The latest figures from the International Monetary Fund show that the global economy is facing huge pressure at the moment, and it could be a challenging year for global growth.
According to the IMF, some of the world’s biggest economies are now facing weakening economic activity, with Europe, the US, and China all facing difficulties.
These problems have been fueled by COVID-19 policies in China slowing down production and the war in Ukraine pushing up prices for essential items like food and gas.
Rising interest rates and inflation are also contributing to the crisis, which has resulted in the IMF lowering its predictions for economic growth in 2023.
In an interview with CBS, the IMF’s Managing Director Kristalina Georgieva said that this year will be “tougher than the year we leave behind.”
She added: “We expect one-third of the world economy to be in recession. Even countries that are not in recession, it would feel like a recession for hundreds of millions of people.”
She also warned that China, the world’s second-largest economy, will face a difficult year as its zero-Covid policy has caused disruptions to trade and supply chains.
“For the next couple of months, it would be tough for China, and the impact on Chinese growth would be negative, the impact on the region will be negative, the impact on global growth will be negative,” she said.

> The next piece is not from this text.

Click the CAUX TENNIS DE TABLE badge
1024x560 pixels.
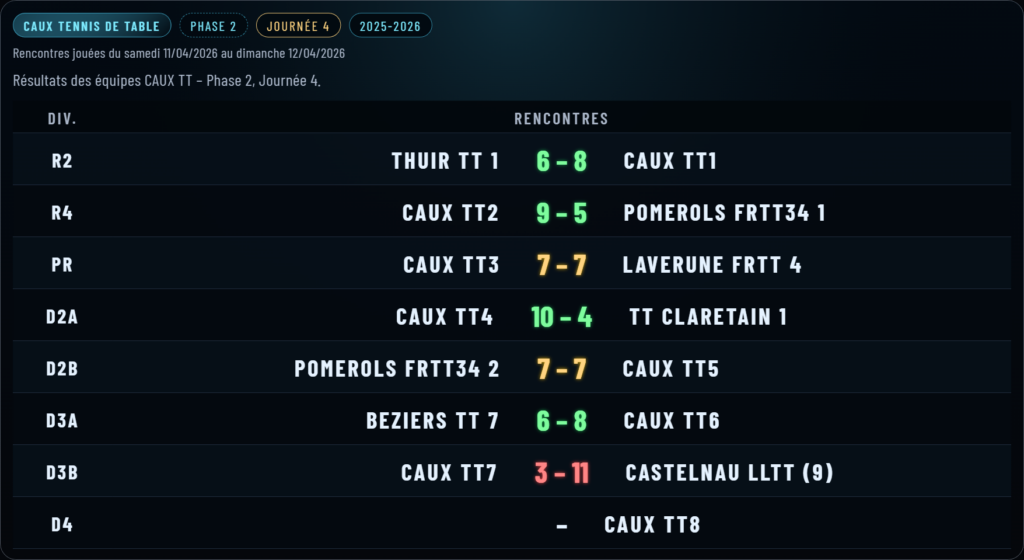coord(92,26)
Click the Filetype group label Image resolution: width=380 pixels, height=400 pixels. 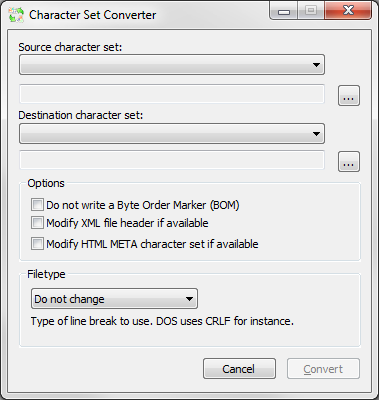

Elsewhere, the US has been more resilient and the IMF says it may avoid a recession. However, for some countries, such as Ghana, Lebanon, and Sri Lanka, higher interest rates could have a devastating economic impact.
Georgieva also said the IMF predicts that “half of the European Union will be in recession next year” due to its dependence on Russian fuel and commitments to support Ukraine financially. EU institutions have provided the largest amount of emergency financing for Ukraine, spending $2.7 billion.